Continuous deployment

So next we're going to talk about continuous deployment. At the end of the continuous integration pipeline, we have our container that's ready for deployment. What is going to happen here is that this pipeline is going to take that container and it's going to push it through our different environment. Here at DV01, we have a staging, release, and production environment. There's many ways to do continuous deployment, but this is just one example.

So once the container is ready, it's going to be pushed to staging, and in staging, there will be some end-to-end tests that run, and we'll just make sure that the whole application looks good as a whole. If that goes well, it moves on to release, and then finally it will go to production. And this is important because we have a customer-facing application, and we have zero tolerance for any failures or for downtime. So we really need to make sure that we have a lot of steps in place to catch any errors that might come up.

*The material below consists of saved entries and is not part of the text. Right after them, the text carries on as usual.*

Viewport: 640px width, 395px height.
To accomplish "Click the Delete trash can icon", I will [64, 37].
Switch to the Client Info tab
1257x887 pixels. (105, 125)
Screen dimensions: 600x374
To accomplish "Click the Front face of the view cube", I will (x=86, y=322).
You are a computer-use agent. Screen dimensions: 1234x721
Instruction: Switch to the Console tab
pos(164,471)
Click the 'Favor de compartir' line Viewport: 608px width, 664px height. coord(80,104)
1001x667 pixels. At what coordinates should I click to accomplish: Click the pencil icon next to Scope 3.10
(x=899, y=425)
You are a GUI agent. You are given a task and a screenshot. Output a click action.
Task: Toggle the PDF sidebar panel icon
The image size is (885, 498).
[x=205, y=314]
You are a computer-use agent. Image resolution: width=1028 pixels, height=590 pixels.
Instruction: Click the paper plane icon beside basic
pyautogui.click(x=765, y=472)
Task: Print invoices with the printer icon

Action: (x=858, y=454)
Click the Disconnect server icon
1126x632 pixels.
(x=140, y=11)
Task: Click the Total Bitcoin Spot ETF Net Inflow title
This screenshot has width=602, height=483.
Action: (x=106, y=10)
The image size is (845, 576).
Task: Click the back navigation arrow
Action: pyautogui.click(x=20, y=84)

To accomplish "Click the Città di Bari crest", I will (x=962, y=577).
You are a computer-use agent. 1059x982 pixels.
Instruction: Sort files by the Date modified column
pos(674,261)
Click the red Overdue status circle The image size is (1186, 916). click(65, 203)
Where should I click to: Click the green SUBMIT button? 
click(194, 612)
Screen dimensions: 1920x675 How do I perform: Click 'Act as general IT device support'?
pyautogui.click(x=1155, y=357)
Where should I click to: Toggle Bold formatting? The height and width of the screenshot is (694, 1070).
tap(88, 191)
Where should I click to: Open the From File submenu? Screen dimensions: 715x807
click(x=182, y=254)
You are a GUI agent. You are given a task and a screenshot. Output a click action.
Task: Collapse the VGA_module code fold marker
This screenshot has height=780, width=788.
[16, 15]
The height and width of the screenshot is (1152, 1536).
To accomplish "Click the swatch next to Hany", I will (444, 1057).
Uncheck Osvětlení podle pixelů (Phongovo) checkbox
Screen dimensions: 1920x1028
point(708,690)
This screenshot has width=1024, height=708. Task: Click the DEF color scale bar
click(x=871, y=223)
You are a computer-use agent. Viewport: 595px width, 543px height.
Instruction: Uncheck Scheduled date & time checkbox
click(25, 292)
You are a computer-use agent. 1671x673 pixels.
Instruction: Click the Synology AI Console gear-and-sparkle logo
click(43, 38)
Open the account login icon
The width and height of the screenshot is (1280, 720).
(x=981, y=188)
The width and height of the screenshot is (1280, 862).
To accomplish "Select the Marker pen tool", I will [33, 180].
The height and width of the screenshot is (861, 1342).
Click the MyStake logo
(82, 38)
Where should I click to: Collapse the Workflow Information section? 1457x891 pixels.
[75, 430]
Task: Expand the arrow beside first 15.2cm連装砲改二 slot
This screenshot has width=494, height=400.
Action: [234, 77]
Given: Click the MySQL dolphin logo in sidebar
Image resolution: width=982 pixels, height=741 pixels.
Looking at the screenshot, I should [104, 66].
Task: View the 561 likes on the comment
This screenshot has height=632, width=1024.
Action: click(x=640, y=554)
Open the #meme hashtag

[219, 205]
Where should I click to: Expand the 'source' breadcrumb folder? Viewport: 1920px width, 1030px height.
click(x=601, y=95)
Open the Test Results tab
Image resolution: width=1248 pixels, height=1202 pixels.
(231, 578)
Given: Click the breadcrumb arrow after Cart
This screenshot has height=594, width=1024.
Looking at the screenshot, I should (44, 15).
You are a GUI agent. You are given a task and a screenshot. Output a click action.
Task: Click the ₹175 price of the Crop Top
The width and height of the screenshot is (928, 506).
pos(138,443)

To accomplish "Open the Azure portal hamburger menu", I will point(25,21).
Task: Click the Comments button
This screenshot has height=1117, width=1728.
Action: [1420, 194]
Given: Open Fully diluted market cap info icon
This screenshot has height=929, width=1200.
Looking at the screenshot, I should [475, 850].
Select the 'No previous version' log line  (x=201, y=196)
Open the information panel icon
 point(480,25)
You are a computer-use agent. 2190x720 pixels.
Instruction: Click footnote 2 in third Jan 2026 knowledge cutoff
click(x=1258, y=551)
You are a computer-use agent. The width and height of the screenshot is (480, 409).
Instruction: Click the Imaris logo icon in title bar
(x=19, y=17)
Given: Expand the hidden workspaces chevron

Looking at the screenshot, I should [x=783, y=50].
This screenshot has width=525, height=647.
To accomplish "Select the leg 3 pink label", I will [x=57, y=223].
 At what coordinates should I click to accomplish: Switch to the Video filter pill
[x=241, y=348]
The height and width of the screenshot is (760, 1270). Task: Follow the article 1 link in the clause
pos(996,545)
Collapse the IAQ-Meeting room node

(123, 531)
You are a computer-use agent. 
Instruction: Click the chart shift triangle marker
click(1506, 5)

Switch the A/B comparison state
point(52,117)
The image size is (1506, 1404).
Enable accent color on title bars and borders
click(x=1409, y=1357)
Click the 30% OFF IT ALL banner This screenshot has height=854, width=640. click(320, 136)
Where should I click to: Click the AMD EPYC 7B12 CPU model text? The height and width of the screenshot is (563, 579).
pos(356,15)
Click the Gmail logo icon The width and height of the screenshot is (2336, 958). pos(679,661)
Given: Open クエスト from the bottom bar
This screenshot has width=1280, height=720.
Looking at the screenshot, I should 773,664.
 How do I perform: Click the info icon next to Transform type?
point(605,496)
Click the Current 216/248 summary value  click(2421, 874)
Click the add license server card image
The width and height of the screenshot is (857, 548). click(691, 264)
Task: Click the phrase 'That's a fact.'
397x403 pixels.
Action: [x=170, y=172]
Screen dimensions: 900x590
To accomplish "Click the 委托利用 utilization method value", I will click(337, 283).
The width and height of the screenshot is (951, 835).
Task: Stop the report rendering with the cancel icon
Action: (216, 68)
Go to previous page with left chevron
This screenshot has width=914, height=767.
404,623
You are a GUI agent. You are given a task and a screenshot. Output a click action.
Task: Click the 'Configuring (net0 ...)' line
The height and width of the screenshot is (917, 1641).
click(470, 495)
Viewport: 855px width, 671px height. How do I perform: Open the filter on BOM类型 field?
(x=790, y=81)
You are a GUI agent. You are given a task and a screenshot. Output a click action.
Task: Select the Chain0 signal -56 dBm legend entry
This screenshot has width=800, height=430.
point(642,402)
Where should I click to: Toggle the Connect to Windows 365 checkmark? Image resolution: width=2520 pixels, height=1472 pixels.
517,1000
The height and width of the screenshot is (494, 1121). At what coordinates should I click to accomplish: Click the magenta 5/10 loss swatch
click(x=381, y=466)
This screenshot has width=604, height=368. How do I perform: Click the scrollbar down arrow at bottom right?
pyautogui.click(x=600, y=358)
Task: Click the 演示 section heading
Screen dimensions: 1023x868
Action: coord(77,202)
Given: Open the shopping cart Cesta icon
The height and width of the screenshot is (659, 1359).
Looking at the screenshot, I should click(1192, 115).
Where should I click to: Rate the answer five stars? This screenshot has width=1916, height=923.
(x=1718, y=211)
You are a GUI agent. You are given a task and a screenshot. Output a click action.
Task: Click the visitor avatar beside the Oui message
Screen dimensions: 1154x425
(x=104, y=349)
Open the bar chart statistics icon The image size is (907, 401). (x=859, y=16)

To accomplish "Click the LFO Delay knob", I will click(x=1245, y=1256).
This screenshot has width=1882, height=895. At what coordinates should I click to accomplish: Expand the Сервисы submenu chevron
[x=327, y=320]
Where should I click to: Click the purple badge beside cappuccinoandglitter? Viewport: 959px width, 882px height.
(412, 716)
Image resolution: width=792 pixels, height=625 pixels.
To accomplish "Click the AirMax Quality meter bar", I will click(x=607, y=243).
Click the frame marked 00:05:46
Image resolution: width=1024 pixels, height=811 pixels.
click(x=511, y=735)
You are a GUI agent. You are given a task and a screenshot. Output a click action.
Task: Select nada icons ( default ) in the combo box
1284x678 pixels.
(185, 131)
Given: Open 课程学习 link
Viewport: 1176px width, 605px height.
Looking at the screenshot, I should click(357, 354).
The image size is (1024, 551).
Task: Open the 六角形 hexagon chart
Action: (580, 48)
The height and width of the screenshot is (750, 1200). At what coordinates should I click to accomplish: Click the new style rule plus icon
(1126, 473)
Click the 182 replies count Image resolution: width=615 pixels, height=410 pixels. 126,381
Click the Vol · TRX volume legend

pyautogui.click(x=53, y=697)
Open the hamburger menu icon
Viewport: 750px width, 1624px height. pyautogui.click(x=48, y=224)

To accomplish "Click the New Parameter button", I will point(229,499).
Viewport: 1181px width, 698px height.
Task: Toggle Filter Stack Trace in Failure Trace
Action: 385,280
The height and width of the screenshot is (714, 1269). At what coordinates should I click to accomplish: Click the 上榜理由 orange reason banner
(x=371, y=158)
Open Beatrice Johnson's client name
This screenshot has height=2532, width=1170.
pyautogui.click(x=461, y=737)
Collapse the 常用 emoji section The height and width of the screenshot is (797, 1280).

And this is important because we have a customer-facing application, and we have zero tolerance for any failures or for downtime.

And each of these environments, the staging, release, and production, is a full replica of the production environment. It has our web application, it has the R microservice, as well as all the other services that make up the application.

Cluster computing with Kubernetes

So let's talk a little bit about the last concept, which is cluster computing. So in the cloud, a common way to run jobs is in Kubernetes. So here we have our production cluster, in which we have three replicas of our machine learning application. So it's important that we're not just running it once, we're running it several times so we have redundancy.

So when another microservice comes along and says, hey, R, give me some predictions, it's going to first go to a load balancer. The load balancer is going to look at all the replicas of our R machine learning microservice, and it's going to route it to one that is free and that is error-free. And then the R microservice will respond back. And then the full microservice application can continue doing its work.

And so what's important here, as I mentioned, this is a replica set. So in Kubernetes, you have replica sets, which basically says that for this application, you're going to have always going to have three instances of this application in this case. And if one of the replicas goes bad, it will be torn down, and a new one will be spun up immediately. If we're getting high traffic, we can route new traffic to a free replica of our microservice. So it's very important. It gives us redundancy, and it allows us to handle high request loads. This also allows scaling.

Conclusion

So in conclusion, I just want to show that R is great for production with proper CI and CD practices. Continuous integration helps you build and vet your R packages. Continuous deployment helps you release updates seamlessly. plumber is an important component for a microservice, because it packages your R code behind an API, where any service that has no knowledge of R can get results from your R code. And then Docker creates these portable software packages that you can run on your laptop, you can run in the cloud. And then Kubernetes is essentially an orchestration engine that will take your dockerized application and run it in the cloud. It helps you maintain redundancy, it has health checks, it helps make sure that your application doesn't crash.

And thank you. If anyone has some questions, I'd be happy to take them.